Olívia cruzou os braços, desconfiada.

— Amor… eu te conheço. O que está acontecendo?

Ele respirou fundo.

— Amor, eu estou bem. — ela disse, firme, afastando as mãos dele com delicadeza. — Você sabe o quanto eu gosto de trabalhar.

— Mas ultimamente você tem ficado cansada. — ele insistiu, passando o polegar pela barriga dela num gesto protetor. — Acho melhor essa pausa.

Olívia estreitou os olhos, estudando cada microexpressão dele.

— Você está dizendo isso porque não estamos transando como antes? — disparou, erguendo levemente uma sobrancelha.

Liam fechou os olhos por um segundo, respirando fundo antes de responder. Quando abriu, o olhar estava sério.

— Amor… por favor. — disse, apoiando as mãos na cintura dela para mantê-la próxima. — Não volta nesse assunto. Isso já está resolvido entre nós. — A voz ficou mais baixa, controlada. — Eu só estou pensando na orientação do doutor Luiz sobre você descansar.

Olívia saiu do colo dele devagar.

— Eu não vou deixar você sozinho nessa empresa. Nem vem, Liam Holt. — apontou para ele. — Eu sei como as mulheres estão aguardando eu sair de cena para dar o bote.

Ele levantou também.

— Vida, de qualquer maneira você vai ter que se ausentar. Vai tirar licença maternidade.

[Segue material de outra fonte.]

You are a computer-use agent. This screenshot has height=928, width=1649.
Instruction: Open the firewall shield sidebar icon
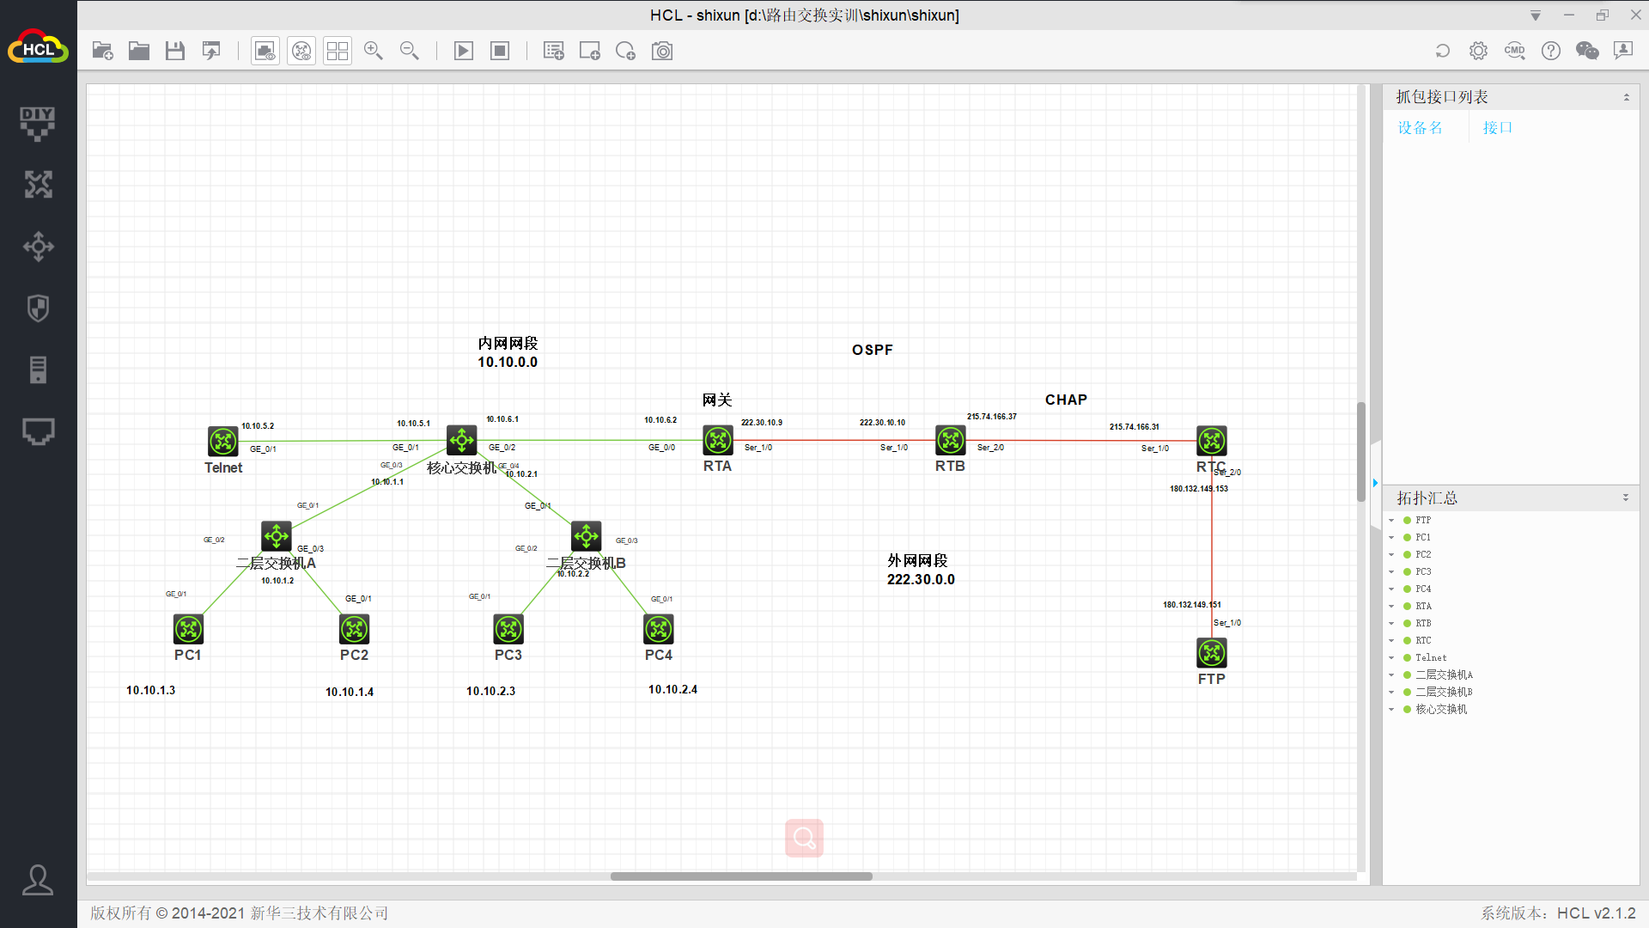pos(38,308)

Ela pegou o tablet sobre a mesa.

— Eu vou pra minha sala. — disse, firme. — Porque hoje você está impossível. — Deu a volta na mesa. — Vou mandar o contrato para o seu e-mail com as minhas dúvidas. Dá uma atenção nele pra eu finalizar. Você sabe que eu não aceito erros. — jogou um beijo no ar. — Te amo.

E saiu da sala. A porta se fechou. O silêncio voltou. Liam caminhou até a parede de vidro e ficou pensativo olhando a cidade.

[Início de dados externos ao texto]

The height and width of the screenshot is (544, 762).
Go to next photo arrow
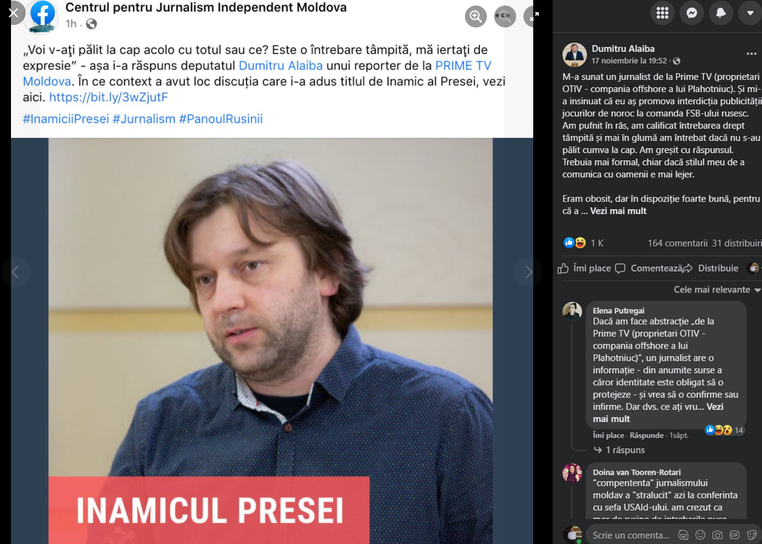click(x=528, y=272)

Por volta das dezoito horas, Edgar estava em sua sala no hospital, ao lado de Laura. O envelope com o resultado repousava sobre a mesa. A porta se abriu. Ísis entrou primeiro, Alex logo atrás, a mão firme na cintura dela.

— Eu não consegui trabalhar o dia inteiro por causa desse resultado. — disse, nervosa. — Já saiu?

Edgar assentiu em silêncio. Pegou o envelope sobre a mesa e estendeu para ela. Ísis respirou fundo antes de abrir. Os dedos tremiam levemente. Ela puxou o laudo, os olhos correndo pelas linhas técnicas… até parar.

O ar ficou preso no peito. Ela leu de novo. E então levantou o olhar, completamente abalada.

— Meu Deus… — sussurrou, a voz saindo falha. — Você é meu irmão.